VARIAN PEPES CUMI HITAM DAN PUTIH

Saji - - Insipirasi -

PePes Cumi surabaya Facebook: Pepes Cumi surabaya instagram: @ pepescumisurabaya Telp/sms/Wa: 0813 3427 8155 / 0838 5457 6877

Berawal dari tugas salah satu mata kuliah, Aprilia Nur Sya’Adha (20) justru berhasil mengembangkan bisnis sejak 6 bulan lalu. Pilihannya membuat olahan pepes yang berbeda dari usaha pepes lainnya, tak meleset. Apalagi fokus pada cumi sebagai bahan utama pepesnya, banyak disuka.

“Di Surabaya, saya rasa belum ada yang khusus menjual pepes cumi.” Kendati hanya menjual pepes cumi, April menawarkan dua varian berbeda. Yakni cumi putih dan cumi hitam. Pepes cumi putih, artinya tinta cuminya sudah dihilangkan.

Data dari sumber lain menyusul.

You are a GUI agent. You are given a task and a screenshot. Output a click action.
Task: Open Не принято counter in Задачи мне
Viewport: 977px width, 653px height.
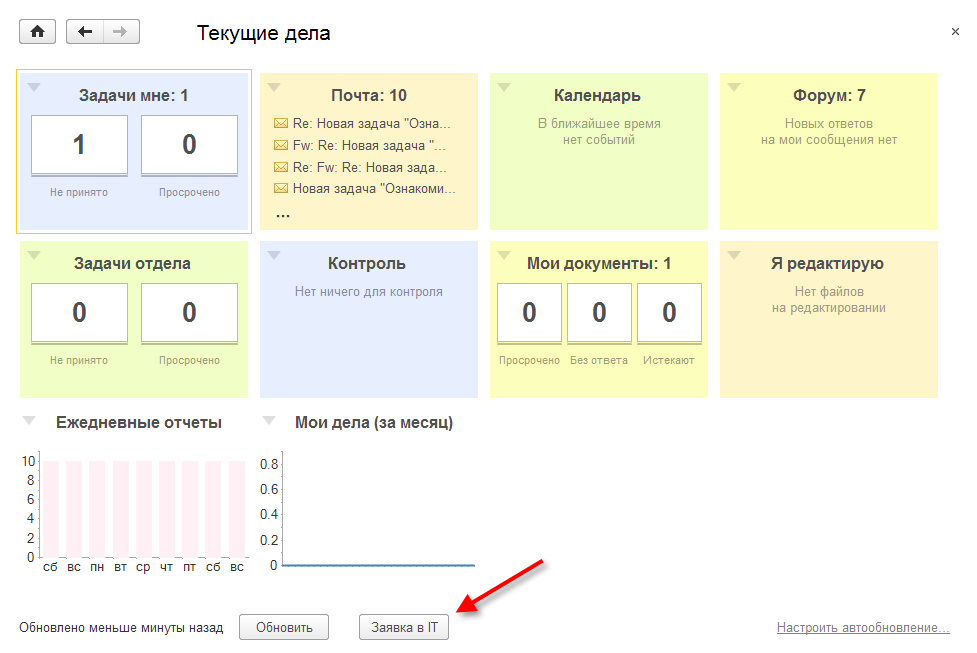pyautogui.click(x=79, y=145)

“Kadang ada pembeli yang tak mau pepesnya hitam, jadi cuminya dibersihkan dan tintanya dibuang,” terang gadis berhijab ini. Sebaliknya, ada pula pembeli yang justru suka cumi hitam yang diolah bersama tintanya. “Ada juga yang bilang tinta cuminya justru bikin tambah sedap.”

Resep yang digunakan untuk membuat pepes cumi, diambil dari resep andalan sang bunda. “Kuncinya, harus menggunakan cumi segar, supaya tidak berbau amis,” terangnya. Cumi segar dicuci bersih, dipotong tiga bagian, dan siap diolah. Bumbunya menggunakan bahan pepes pada umumnya, dengan tambahan daun kemangi.

Cumi yang sudah dibungkus daun pisang lalu dikukus selama 30 menit kemudian dipanggang di atas api kecil. “Selain menambah aroma, kemangi bisa menghilangkan bau amis,” ucap April.

Bisnis yang semula hanya demi memenuhi tugas kuliah ini, ternyata mampu mendatangkan rezeki luar biasa bagi April. Sebungkus pepes cuminya dibanderol Rp 15 ribu. Dalam sehari, April mengaku melayani tak kurang dari 500 pesanan, dengan menghabiskan 3-5 kilogran cumi segar setiap hari untuk diolah menjadi pepes.